- [To do]
Rewrite the stretch of data from the line containing "Given: Enable Clip at extents for 5V_HDMI1" through the end of the data, replacing "dropdown" with "menu" and leaving everything else unchanged. Leave the pictures out.
======== Recorded information
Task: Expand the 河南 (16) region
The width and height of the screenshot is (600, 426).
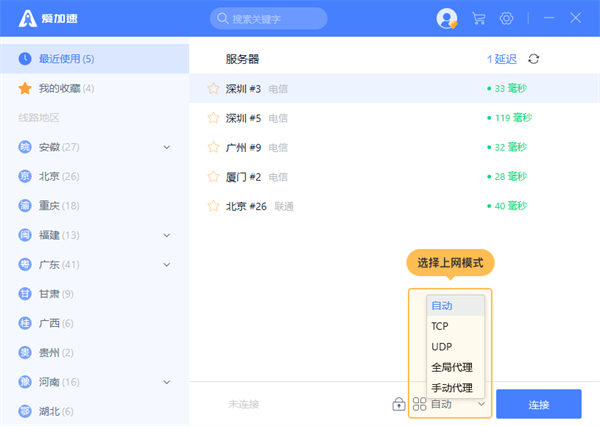Action: pos(167,382)
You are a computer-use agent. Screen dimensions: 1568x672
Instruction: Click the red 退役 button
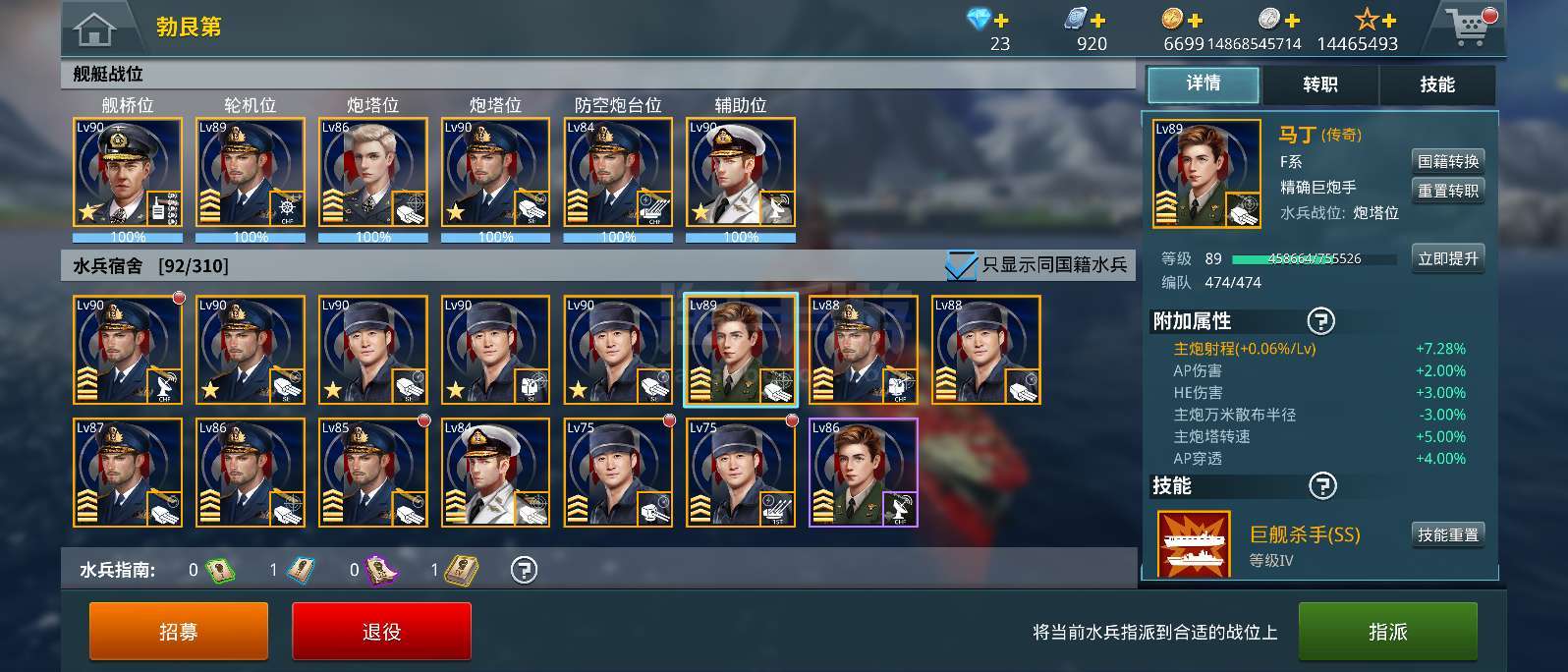tap(381, 632)
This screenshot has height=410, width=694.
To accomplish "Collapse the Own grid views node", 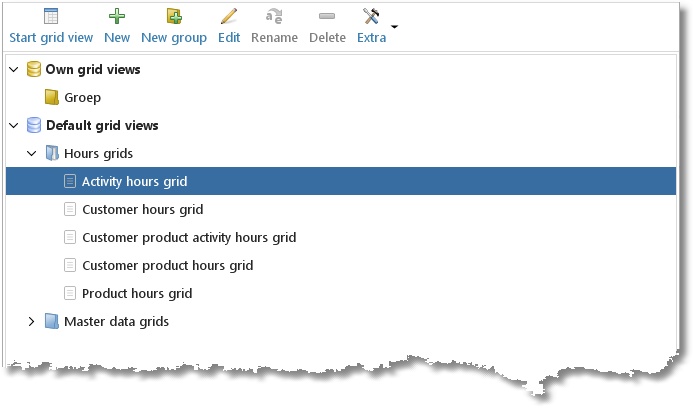I will click(x=14, y=70).
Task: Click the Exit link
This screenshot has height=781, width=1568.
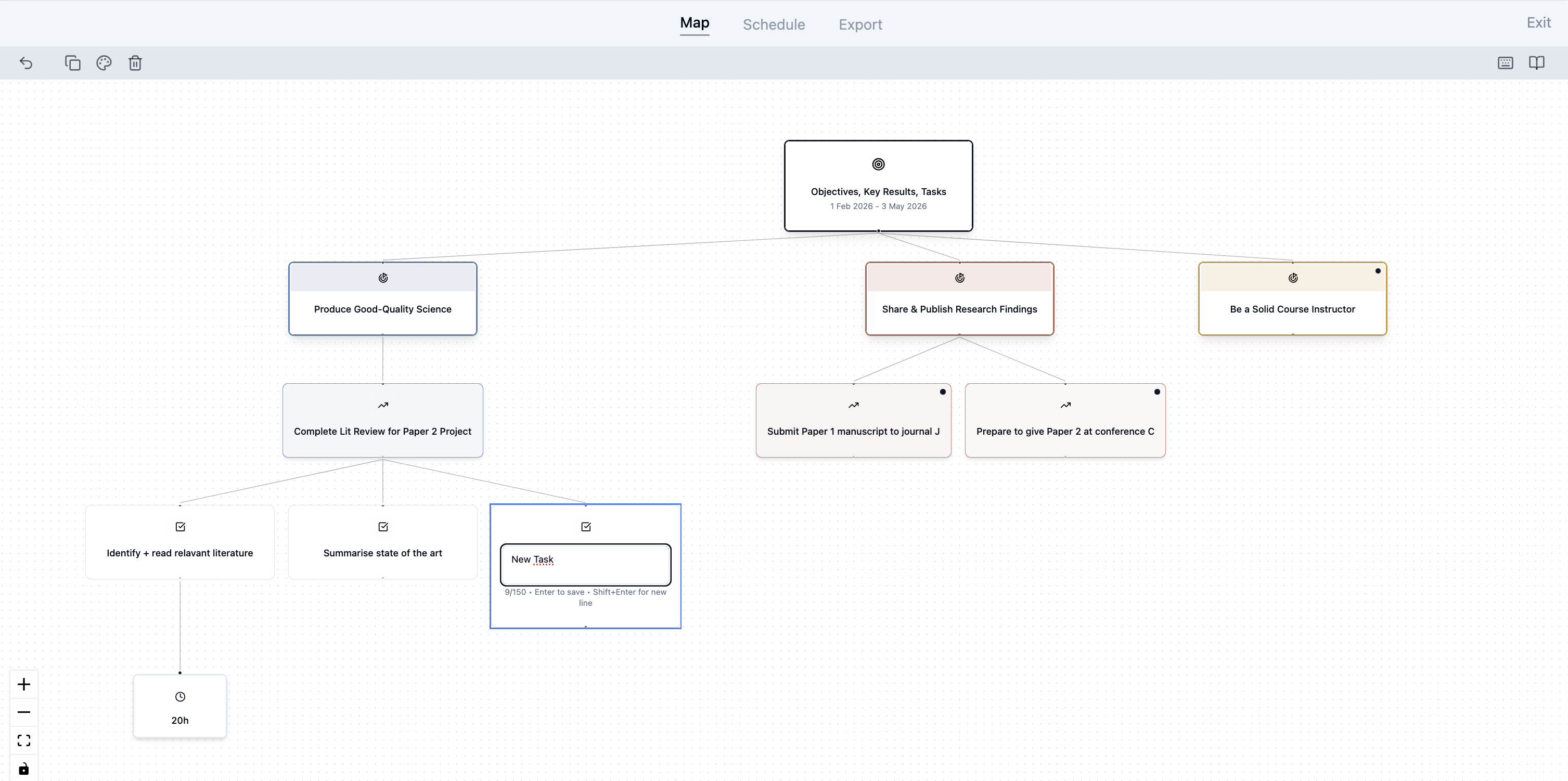Action: pyautogui.click(x=1538, y=22)
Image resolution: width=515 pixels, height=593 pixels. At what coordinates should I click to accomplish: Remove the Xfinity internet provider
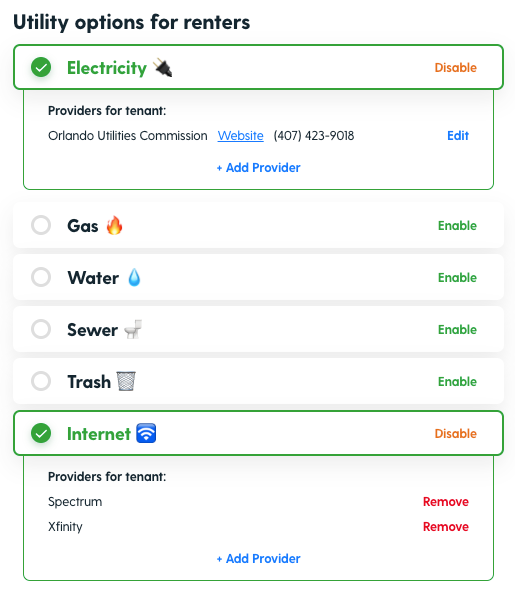point(446,527)
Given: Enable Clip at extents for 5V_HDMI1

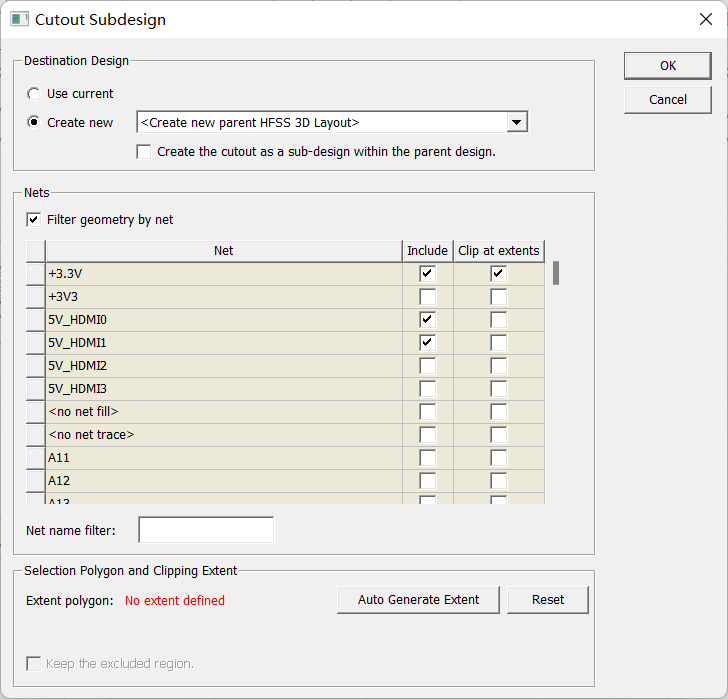Looking at the screenshot, I should point(499,343).
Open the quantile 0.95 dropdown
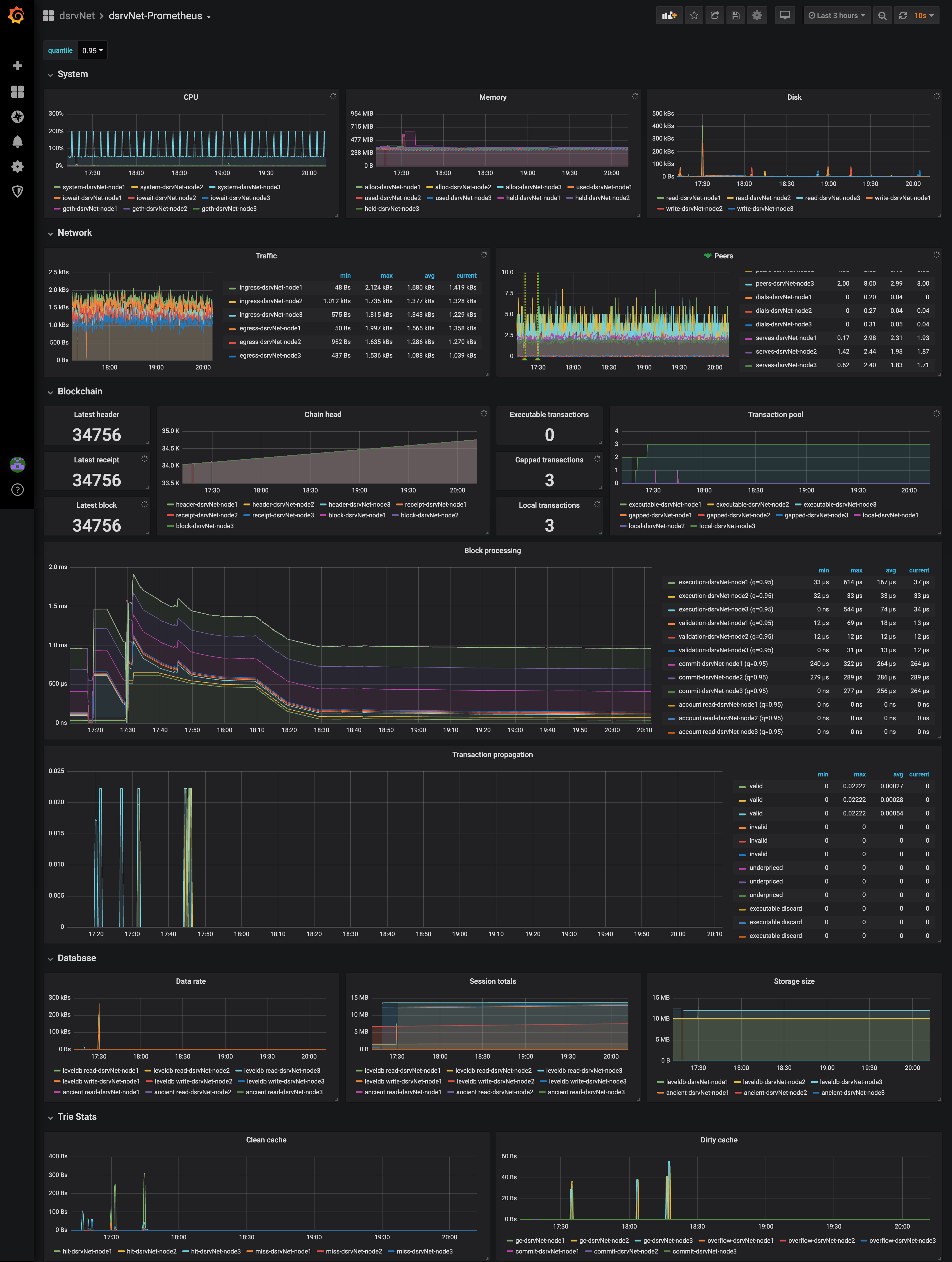Viewport: 952px width, 1262px height. (92, 50)
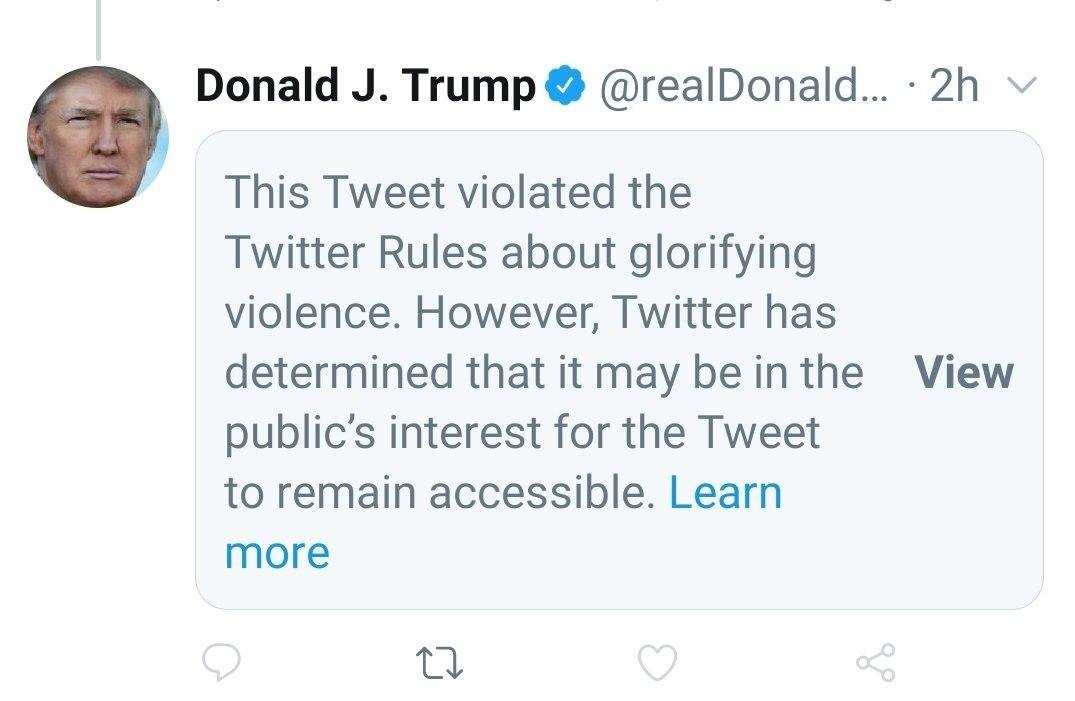Retweet this post using the retweet icon
1075x701 pixels.
tap(439, 662)
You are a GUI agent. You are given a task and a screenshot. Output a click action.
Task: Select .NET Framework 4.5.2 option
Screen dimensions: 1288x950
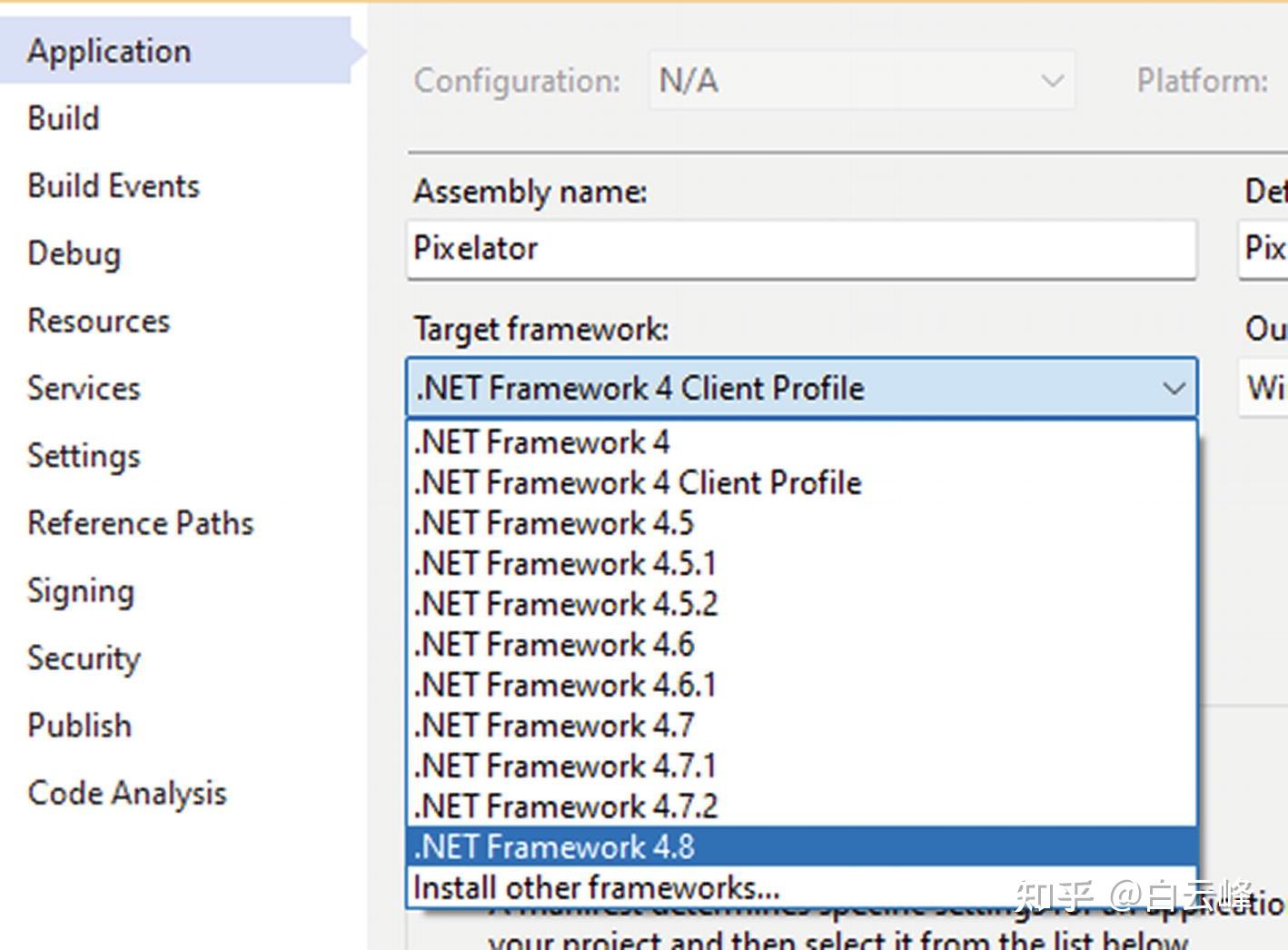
================
- [Response]
Given: Enable Clip at extents for 5V_HDMI1

Looking at the screenshot, I should point(499,343).
Open the quantile 0.95 menu
Viewport: 952px width, 1262px height. (92, 50)
Retweet this post using the retweet icon
1075x701 pixels.
tap(439, 662)
You are a GUI agent. You are given a task and a screenshot. Output a click action.
Task: Select .NET Framework 4.5.2 option
Screen dimensions: 1288x950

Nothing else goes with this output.